Exercise: Reproduce word for word the stretch of lines below from the one containing "You are a computer-use agent." through the one containing "tap(821, 238)", including both of those lines and nothing more. Leave the pictures out of your answer.

Data to process:
===
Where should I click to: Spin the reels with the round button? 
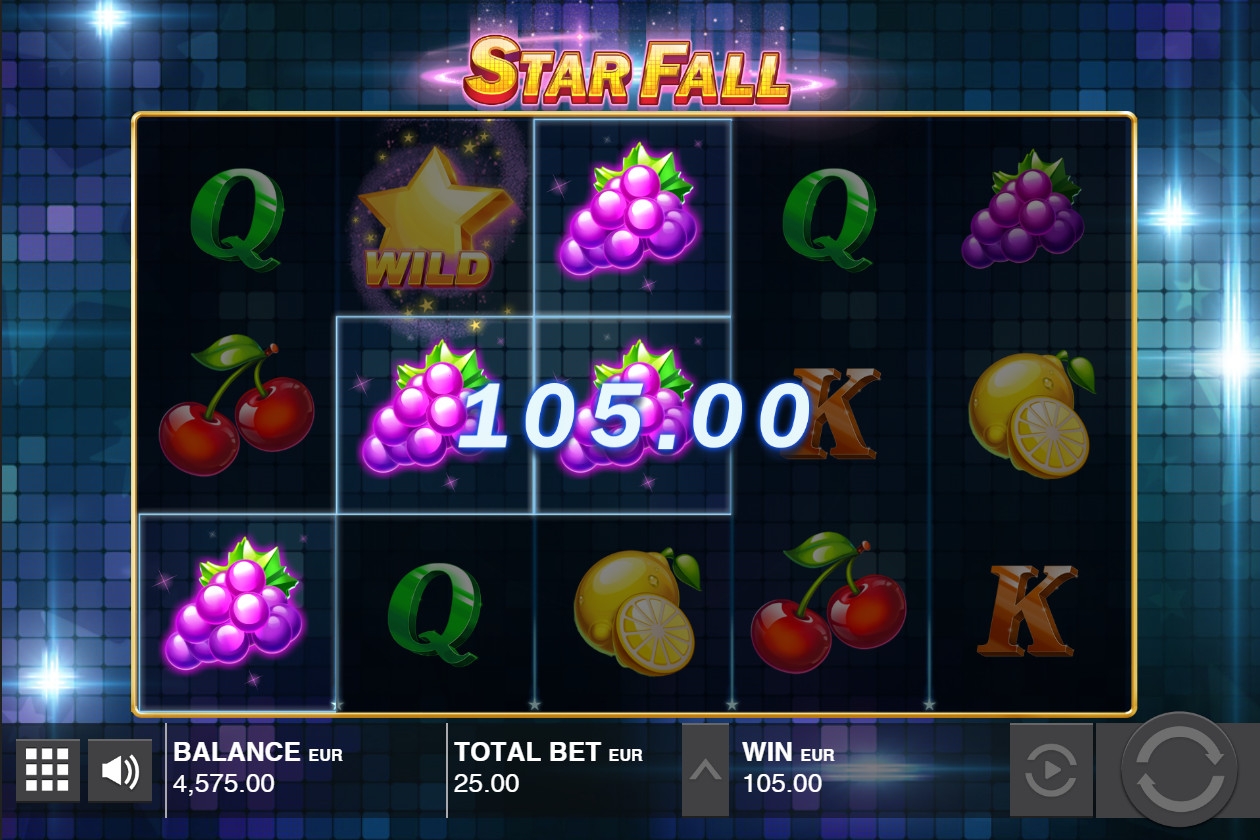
===
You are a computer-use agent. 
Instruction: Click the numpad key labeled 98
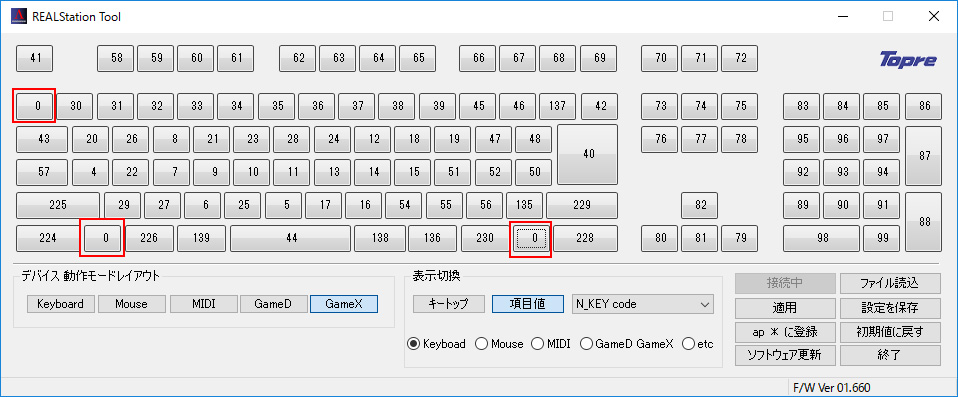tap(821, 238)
===
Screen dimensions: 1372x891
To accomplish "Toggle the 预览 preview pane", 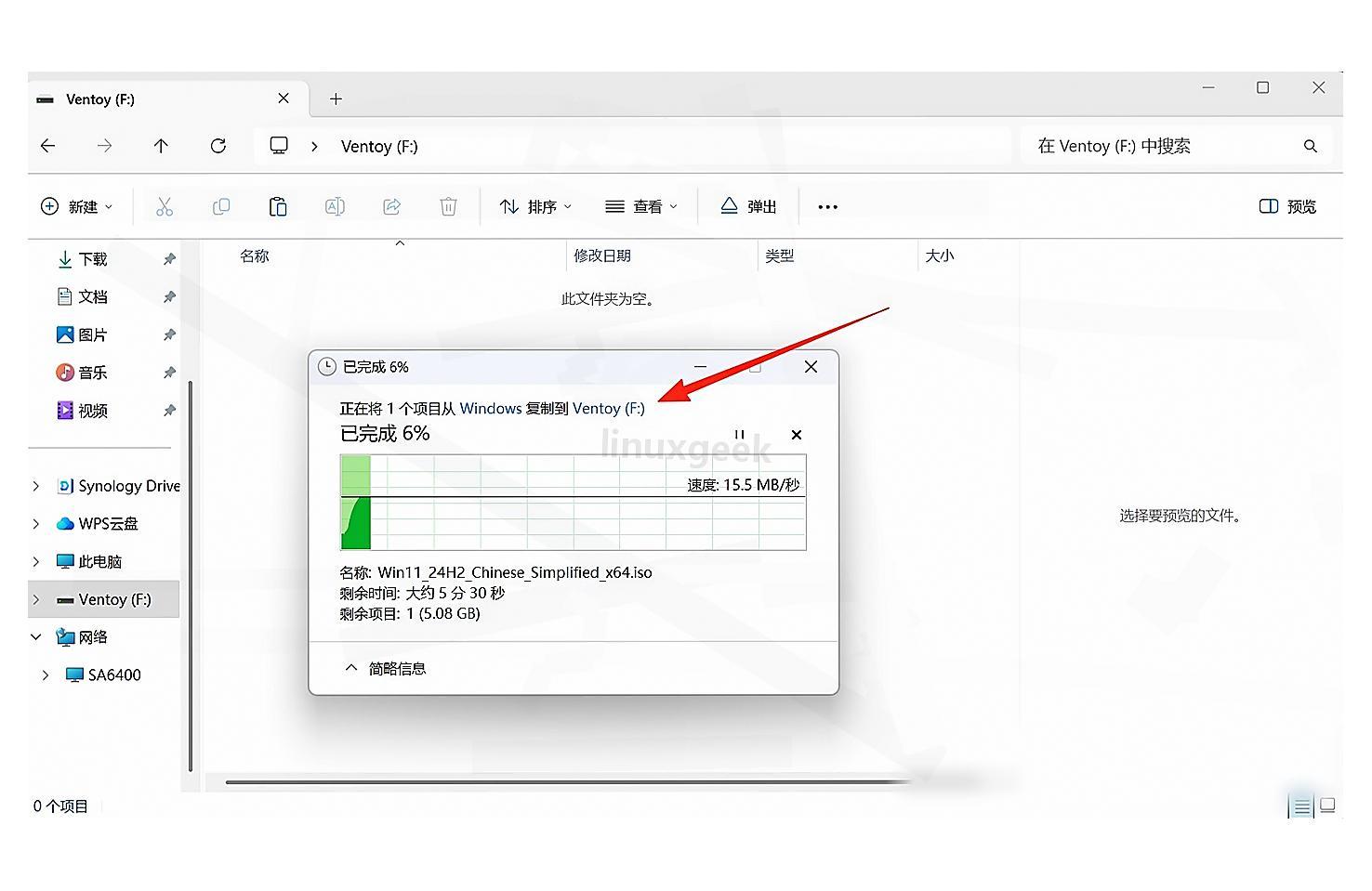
===
Result of this task:
You are a computer-use agent. 
Instruction: Click the numpad key labeled 98
tap(821, 238)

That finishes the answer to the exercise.